--- Information supplied ---

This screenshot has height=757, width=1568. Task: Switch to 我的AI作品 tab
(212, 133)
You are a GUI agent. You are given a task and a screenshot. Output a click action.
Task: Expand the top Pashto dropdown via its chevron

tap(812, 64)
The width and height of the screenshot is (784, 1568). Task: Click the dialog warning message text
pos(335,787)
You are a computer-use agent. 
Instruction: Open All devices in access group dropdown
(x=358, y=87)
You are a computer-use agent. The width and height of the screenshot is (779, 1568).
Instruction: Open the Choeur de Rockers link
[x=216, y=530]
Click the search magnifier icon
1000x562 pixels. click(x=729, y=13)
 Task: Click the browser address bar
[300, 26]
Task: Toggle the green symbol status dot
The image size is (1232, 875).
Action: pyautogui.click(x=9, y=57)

---

→ Exercise instructions
Write the listing out again, word for word, in its entirety.

→ The answer
This screenshot has height=757, width=1568. Task: Switch to 我的AI作品 tab
(212, 133)
You are a GUI agent. You are given a task and a screenshot. Output a click action.
Task: Expand the top Pashto dropdown via its chevron

tap(812, 64)
The width and height of the screenshot is (784, 1568). Task: Click the dialog warning message text
pos(335,787)
You are a computer-use agent. 
Instruction: Open All devices in access group dropdown
(x=358, y=87)
You are a computer-use agent. The width and height of the screenshot is (779, 1568).
Instruction: Open the Choeur de Rockers link
[x=216, y=530]
Click the search magnifier icon
1000x562 pixels. click(x=729, y=13)
 Task: Click the browser address bar
[300, 26]
Task: Toggle the green symbol status dot
The image size is (1232, 875).
Action: pyautogui.click(x=9, y=57)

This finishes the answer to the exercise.